> _Exercise instructions_:
Look for the word "computer" in the material below. Copy each line that has it.

▼

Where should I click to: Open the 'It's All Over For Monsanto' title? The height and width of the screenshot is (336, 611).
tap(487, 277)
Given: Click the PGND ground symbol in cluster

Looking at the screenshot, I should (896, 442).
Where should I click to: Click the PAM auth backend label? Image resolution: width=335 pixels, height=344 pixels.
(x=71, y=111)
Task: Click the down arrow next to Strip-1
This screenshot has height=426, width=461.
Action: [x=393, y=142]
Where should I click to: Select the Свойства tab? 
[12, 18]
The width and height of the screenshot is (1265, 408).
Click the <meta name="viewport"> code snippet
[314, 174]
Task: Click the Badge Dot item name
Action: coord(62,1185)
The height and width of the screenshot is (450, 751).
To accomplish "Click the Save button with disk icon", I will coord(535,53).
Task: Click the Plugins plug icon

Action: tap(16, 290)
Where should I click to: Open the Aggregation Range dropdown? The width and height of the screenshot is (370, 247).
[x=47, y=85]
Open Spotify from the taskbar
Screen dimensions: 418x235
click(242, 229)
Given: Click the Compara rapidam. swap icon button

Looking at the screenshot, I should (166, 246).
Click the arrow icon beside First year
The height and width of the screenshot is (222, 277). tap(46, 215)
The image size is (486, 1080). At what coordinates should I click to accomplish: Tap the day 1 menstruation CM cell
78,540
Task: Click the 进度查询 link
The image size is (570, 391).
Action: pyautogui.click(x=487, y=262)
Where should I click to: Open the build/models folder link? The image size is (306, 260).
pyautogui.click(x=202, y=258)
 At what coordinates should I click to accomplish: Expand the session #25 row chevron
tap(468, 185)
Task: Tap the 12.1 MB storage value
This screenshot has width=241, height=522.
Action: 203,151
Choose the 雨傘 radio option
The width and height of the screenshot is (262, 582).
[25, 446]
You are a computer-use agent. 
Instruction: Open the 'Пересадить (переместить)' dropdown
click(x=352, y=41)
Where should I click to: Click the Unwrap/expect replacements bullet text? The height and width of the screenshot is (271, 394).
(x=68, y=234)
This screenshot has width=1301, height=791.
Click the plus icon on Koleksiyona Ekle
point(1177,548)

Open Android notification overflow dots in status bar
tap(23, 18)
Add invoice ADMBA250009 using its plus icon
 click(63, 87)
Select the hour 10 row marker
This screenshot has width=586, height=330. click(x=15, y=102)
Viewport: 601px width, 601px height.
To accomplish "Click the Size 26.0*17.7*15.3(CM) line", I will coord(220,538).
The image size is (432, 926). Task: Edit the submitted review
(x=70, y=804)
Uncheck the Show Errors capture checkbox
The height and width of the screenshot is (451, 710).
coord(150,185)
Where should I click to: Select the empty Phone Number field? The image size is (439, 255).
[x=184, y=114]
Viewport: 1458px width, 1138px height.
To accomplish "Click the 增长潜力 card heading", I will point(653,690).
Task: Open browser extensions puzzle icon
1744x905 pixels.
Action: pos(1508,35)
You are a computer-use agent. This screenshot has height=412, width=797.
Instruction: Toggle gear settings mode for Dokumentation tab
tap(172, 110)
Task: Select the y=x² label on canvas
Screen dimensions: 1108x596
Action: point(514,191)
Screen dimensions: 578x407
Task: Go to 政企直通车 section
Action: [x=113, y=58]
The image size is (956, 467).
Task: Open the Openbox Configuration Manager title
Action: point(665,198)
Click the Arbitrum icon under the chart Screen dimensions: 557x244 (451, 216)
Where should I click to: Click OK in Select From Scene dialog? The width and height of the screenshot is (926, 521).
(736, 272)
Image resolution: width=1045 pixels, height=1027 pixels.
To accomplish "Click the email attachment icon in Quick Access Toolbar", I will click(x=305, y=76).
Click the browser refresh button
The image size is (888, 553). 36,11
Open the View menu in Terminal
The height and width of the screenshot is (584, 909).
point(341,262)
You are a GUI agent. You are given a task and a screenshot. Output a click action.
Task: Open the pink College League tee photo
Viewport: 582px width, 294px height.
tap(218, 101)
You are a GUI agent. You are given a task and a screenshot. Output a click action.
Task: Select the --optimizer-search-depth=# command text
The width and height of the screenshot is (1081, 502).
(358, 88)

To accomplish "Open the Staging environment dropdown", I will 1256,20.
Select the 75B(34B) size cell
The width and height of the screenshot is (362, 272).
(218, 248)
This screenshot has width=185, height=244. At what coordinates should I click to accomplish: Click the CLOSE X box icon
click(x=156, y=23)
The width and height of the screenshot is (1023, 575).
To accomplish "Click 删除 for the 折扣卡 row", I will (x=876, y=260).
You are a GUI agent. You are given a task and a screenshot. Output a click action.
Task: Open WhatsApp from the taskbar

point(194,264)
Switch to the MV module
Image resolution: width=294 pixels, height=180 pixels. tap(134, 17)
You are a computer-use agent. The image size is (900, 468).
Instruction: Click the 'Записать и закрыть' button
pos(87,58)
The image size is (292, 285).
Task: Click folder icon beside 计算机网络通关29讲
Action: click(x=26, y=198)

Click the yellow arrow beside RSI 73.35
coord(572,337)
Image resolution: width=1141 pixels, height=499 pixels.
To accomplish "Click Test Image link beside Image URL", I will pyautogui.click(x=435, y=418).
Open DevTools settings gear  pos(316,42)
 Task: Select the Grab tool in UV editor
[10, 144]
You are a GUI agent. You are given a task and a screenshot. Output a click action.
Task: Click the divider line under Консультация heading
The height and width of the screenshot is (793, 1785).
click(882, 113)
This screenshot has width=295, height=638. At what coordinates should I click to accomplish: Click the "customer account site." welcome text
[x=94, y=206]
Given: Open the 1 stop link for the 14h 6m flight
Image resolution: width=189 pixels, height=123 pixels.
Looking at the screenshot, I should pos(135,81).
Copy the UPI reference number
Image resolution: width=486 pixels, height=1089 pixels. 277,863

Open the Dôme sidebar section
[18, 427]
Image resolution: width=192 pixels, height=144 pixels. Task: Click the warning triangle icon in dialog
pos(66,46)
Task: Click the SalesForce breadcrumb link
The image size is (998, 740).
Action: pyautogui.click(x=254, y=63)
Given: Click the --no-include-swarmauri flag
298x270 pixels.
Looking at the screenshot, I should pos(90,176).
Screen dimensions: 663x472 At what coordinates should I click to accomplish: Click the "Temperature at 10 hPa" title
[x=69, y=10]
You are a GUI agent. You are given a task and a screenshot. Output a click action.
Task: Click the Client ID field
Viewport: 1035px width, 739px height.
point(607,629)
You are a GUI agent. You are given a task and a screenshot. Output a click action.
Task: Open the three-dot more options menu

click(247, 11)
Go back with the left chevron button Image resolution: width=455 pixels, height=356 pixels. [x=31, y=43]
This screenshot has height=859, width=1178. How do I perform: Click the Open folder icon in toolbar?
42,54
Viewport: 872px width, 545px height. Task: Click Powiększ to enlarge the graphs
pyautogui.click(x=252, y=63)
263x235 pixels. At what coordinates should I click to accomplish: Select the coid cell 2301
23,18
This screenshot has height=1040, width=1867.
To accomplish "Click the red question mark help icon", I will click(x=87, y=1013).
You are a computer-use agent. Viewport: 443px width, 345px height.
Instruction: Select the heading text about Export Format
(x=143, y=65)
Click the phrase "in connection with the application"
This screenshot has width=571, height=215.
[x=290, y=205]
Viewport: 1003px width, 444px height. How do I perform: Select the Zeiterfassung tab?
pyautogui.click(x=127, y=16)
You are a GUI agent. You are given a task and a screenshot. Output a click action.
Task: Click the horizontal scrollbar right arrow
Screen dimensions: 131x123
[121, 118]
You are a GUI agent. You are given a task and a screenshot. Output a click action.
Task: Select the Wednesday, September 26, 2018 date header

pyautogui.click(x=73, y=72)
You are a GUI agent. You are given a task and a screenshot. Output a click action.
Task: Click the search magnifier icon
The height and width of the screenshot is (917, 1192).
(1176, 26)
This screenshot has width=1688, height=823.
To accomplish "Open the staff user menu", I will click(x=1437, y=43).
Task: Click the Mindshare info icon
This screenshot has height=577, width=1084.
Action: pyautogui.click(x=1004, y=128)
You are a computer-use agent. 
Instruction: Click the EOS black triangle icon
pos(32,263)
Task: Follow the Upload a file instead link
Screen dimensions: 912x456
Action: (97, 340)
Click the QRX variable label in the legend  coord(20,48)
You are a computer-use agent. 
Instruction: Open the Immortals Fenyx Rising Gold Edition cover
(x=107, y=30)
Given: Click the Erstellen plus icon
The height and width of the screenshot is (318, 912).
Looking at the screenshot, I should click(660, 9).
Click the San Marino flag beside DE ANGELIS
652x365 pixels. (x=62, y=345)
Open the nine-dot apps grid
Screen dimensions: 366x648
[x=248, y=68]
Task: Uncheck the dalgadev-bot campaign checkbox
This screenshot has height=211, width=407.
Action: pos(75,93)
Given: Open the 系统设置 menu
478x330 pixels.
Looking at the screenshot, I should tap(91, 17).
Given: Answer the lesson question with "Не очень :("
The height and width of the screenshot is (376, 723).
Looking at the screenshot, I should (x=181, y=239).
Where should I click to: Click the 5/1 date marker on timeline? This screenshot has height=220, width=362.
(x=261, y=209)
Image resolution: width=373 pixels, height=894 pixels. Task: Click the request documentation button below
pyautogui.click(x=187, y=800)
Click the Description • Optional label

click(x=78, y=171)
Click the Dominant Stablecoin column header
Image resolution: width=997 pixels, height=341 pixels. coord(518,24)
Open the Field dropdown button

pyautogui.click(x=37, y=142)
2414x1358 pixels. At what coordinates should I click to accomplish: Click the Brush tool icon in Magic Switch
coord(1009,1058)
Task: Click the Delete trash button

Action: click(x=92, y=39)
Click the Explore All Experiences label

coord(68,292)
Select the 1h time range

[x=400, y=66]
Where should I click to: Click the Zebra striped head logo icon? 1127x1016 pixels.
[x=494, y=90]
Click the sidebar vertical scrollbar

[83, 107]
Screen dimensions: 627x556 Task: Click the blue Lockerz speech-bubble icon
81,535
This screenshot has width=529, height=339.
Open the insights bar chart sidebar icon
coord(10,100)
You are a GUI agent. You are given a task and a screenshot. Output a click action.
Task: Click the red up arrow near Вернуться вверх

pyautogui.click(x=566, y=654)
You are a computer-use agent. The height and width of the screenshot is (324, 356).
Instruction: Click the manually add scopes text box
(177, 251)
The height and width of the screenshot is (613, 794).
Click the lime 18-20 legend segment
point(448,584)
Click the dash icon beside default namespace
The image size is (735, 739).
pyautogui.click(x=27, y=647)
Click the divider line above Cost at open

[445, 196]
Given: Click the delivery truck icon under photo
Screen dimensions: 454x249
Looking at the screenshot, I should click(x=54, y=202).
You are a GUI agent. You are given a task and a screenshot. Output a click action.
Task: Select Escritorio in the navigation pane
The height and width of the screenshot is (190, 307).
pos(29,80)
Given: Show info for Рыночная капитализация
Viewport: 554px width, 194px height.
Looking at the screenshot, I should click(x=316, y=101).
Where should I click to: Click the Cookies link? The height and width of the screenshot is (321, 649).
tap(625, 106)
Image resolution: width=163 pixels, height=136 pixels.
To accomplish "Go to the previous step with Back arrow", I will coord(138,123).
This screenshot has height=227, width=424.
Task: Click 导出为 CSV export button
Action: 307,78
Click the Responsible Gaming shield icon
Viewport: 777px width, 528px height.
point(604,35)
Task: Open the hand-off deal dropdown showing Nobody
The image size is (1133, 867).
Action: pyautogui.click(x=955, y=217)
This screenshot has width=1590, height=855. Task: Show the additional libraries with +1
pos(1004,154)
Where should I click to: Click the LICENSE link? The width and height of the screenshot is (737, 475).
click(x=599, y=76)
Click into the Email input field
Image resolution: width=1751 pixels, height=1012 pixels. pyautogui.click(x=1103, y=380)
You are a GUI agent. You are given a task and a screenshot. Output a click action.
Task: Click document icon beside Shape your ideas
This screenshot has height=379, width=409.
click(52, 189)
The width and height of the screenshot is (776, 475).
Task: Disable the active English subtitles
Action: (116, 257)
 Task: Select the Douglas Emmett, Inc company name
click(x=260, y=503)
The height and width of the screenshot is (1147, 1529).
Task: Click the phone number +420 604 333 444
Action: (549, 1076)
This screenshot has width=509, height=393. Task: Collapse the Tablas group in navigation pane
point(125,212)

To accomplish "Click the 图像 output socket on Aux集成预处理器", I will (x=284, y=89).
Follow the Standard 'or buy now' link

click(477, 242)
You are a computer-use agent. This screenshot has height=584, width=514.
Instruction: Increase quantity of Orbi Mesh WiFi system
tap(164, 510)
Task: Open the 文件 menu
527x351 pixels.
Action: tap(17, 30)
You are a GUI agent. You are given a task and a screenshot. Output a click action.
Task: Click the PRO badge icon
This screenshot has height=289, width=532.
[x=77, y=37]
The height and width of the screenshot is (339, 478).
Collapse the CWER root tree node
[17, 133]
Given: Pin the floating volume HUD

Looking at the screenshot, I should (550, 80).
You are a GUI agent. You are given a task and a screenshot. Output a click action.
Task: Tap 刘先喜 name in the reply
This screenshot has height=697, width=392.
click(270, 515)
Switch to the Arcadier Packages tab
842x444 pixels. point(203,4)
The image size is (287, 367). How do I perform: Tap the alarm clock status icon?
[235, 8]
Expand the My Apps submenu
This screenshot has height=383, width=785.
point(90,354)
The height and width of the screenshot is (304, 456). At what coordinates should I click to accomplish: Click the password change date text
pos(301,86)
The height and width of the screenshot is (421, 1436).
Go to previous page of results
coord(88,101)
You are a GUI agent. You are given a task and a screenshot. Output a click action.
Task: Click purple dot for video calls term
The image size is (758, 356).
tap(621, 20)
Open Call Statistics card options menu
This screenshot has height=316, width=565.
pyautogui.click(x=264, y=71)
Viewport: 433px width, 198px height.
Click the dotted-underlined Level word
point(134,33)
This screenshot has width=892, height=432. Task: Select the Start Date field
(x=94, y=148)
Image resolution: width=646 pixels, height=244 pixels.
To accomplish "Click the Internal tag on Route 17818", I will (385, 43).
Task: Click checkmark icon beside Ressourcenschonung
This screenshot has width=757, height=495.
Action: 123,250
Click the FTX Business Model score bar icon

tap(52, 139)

▲

> _Completed exercise_:
You are a computer-use agent. 
You are a computer-use agent. This screenshot has height=412, width=797.
You are a computer-use agent. The image size is (900, 468).
You are a computer-use agent. Viewport: 443px width, 345px height.
You are a computer-use agent. 
You are a computer-use agent. 
You are a computer-use agent. The height and width of the screenshot is (324, 356).
You are a computer-use agent. This screenshot has height=584, width=514.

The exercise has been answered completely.